Range to output from the entries below: the line containing "Widder (473, 799)" through the line containing "View all ↓ (131, 2480)". Set it down exactly, ends included, nothing else.

————

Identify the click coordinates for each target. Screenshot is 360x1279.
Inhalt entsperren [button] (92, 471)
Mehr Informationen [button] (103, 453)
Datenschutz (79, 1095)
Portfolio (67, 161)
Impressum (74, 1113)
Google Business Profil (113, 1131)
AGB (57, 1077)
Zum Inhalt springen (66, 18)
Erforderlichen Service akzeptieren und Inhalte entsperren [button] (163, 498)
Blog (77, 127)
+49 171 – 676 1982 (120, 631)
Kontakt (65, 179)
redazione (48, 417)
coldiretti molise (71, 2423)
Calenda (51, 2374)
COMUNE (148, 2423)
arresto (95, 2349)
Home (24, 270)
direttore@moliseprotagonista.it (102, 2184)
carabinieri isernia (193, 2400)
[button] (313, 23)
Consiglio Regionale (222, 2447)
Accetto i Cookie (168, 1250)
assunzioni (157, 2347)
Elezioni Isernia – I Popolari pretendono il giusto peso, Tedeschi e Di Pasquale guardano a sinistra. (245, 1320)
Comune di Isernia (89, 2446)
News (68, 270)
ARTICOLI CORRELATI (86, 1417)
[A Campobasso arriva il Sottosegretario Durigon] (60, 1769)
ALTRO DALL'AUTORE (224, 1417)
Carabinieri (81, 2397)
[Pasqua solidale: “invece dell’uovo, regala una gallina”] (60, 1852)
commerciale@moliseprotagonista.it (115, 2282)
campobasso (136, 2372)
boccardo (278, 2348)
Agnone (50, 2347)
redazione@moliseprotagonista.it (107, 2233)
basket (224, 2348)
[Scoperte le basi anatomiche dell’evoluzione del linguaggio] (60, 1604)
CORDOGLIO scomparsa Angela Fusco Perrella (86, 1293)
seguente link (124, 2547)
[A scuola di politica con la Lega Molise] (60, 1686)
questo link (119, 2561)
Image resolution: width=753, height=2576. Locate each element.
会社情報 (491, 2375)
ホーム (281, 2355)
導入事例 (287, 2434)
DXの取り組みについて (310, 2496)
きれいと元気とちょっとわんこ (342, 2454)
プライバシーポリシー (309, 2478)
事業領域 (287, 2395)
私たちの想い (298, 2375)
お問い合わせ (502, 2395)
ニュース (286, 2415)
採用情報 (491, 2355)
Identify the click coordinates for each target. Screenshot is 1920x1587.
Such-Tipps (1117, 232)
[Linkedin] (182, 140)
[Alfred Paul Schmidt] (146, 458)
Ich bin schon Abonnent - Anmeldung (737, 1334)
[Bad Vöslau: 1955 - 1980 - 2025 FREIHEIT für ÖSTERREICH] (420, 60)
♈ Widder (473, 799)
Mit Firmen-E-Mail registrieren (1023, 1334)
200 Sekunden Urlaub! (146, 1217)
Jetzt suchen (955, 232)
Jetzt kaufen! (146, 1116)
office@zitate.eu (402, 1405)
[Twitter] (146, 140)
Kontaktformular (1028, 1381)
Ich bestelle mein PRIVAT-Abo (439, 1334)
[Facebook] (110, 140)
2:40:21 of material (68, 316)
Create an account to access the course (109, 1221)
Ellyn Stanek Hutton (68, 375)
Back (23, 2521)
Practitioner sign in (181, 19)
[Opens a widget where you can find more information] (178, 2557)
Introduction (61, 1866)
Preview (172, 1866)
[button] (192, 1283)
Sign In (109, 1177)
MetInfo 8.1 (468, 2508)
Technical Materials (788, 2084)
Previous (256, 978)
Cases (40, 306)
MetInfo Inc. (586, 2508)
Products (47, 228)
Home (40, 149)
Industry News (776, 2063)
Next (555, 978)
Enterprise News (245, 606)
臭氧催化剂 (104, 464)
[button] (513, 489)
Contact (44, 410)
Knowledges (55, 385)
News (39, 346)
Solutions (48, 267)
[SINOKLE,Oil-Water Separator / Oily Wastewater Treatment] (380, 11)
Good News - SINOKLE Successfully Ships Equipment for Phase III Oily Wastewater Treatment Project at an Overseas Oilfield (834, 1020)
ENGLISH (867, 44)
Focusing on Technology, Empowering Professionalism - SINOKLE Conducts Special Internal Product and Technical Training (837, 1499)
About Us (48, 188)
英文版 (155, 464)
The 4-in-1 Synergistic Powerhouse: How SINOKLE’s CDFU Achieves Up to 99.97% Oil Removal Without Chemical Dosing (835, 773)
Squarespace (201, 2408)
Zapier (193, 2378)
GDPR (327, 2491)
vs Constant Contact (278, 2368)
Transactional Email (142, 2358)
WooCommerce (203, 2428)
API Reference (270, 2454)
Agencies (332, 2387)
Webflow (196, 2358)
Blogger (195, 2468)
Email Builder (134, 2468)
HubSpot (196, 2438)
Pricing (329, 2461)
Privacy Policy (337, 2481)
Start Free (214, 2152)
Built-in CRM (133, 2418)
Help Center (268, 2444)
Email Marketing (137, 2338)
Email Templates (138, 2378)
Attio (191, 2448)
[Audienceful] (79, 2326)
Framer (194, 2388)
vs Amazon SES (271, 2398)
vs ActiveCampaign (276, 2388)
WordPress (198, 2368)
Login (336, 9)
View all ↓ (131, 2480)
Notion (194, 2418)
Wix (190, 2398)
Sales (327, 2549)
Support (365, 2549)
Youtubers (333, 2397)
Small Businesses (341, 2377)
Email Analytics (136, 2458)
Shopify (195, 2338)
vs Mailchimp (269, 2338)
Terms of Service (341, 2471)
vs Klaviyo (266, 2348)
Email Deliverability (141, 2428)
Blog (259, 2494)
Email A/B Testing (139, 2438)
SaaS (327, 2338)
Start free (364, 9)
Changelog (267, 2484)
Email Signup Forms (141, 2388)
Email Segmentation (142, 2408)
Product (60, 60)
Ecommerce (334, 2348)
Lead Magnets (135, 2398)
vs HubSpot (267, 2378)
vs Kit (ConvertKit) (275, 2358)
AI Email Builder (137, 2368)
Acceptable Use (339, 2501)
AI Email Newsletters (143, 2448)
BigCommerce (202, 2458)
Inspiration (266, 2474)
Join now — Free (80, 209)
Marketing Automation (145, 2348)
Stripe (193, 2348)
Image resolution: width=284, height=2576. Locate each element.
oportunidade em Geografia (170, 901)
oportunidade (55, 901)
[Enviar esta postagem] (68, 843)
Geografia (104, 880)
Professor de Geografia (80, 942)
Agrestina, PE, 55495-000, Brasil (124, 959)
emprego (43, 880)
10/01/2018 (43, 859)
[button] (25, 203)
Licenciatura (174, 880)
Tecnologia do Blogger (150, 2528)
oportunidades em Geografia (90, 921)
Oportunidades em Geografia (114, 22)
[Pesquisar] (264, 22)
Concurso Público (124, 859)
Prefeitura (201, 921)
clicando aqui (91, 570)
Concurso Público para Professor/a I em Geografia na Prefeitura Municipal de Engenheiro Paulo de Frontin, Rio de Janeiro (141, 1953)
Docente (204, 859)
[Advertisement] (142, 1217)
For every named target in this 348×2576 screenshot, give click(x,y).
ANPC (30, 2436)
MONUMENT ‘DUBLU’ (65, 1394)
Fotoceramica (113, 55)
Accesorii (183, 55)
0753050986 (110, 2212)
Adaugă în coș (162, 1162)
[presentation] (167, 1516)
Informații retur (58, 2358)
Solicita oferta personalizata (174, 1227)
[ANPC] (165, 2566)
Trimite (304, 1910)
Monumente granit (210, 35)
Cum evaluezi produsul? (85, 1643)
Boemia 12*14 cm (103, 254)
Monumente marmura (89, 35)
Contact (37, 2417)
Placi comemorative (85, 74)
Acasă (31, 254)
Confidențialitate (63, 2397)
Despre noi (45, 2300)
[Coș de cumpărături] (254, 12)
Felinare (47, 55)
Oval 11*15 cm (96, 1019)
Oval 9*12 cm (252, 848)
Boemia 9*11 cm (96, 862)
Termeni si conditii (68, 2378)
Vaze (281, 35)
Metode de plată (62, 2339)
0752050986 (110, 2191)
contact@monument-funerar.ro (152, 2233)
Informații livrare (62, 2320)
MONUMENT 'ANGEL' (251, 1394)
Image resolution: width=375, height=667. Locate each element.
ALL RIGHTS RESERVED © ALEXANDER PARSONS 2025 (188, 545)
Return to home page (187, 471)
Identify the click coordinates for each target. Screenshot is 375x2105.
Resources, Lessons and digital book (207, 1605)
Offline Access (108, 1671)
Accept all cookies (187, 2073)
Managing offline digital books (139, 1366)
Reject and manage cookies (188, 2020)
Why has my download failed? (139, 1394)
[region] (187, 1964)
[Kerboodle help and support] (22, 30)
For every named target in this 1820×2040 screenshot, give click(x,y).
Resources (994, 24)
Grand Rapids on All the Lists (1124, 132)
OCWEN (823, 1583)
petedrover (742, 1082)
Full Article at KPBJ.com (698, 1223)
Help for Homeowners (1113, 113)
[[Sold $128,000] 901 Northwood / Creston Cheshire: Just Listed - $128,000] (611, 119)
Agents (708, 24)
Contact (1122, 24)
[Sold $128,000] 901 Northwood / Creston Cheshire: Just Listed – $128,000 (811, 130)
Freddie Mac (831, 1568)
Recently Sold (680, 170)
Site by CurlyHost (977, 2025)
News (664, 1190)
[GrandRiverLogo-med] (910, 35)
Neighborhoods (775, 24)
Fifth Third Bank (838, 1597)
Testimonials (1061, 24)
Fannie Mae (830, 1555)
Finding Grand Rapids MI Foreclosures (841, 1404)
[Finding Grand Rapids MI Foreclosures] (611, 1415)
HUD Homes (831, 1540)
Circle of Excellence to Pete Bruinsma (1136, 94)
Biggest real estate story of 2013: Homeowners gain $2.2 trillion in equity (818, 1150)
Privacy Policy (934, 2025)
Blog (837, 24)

————

_PROBLEM SOLUTION_
♈ Widder (473, 799)
Mit Firmen-E-Mail registrieren (1023, 1334)
200 Sekunden Urlaub! (146, 1217)
Jetzt suchen (955, 232)
Jetzt kaufen! (146, 1116)
office@zitate.eu (402, 1405)
[Twitter] (146, 140)
Kontaktformular (1028, 1381)
Ich bestelle mein PRIVAT-Abo (439, 1334)
[Facebook] (110, 140)
2:40:21 of material (68, 316)
Create an account to access the course (109, 1221)
Ellyn Stanek Hutton (68, 375)
Back (23, 2521)
Practitioner sign in (181, 19)
[Opens a widget where you can find more information] (178, 2557)
Introduction (61, 1866)
Preview (172, 1866)
[button] (192, 1283)
Sign In (109, 1177)
MetInfo 8.1 (468, 2508)
Technical Materials (788, 2084)
Previous (256, 978)
Cases (40, 306)
MetInfo Inc. (586, 2508)
Products (47, 228)
Home (40, 149)
Industry News (776, 2063)
Next (555, 978)
Enterprise News (245, 606)
臭氧催化剂 (104, 464)
[button] (513, 489)
Contact (44, 410)
Knowledges (55, 385)
News (39, 346)
Solutions (48, 267)
[SINOKLE,Oil-Water Separator / Oily Wastewater Treatment] (380, 11)
Good News - SINOKLE Successfully Ships Equipment for Phase III Oily Wastewater Treatment Project at an Overseas Oilfield (834, 1020)
ENGLISH (867, 44)
Focusing on Technology, Empowering Professionalism - SINOKLE Conducts Special Internal Product and Technical Training (837, 1499)
About Us (48, 188)
英文版 (155, 464)
The 4-in-1 Synergistic Powerhouse: How SINOKLE’s CDFU Achieves Up to 99.97% Oil Removal Without Chemical Dosing (835, 773)
Squarespace (201, 2408)
Zapier (193, 2378)
GDPR (327, 2491)
vs Constant Contact (278, 2368)
Transactional Email (142, 2358)
WooCommerce (203, 2428)
API Reference (270, 2454)
Agencies (332, 2387)
Webflow (196, 2358)
Blogger (195, 2468)
Email Builder (134, 2468)
HubSpot (196, 2438)
Pricing (329, 2461)
Privacy Policy (337, 2481)
Start Free (214, 2152)
Built-in CRM (133, 2418)
Help Center (268, 2444)
Email Marketing (137, 2338)
Email Templates (138, 2378)
Attio (191, 2448)
[Audienceful] (79, 2326)
Framer (194, 2388)
vs Amazon SES (271, 2398)
vs ActiveCampaign (276, 2388)
WordPress (198, 2368)
Login (336, 9)
View all ↓ (131, 2480)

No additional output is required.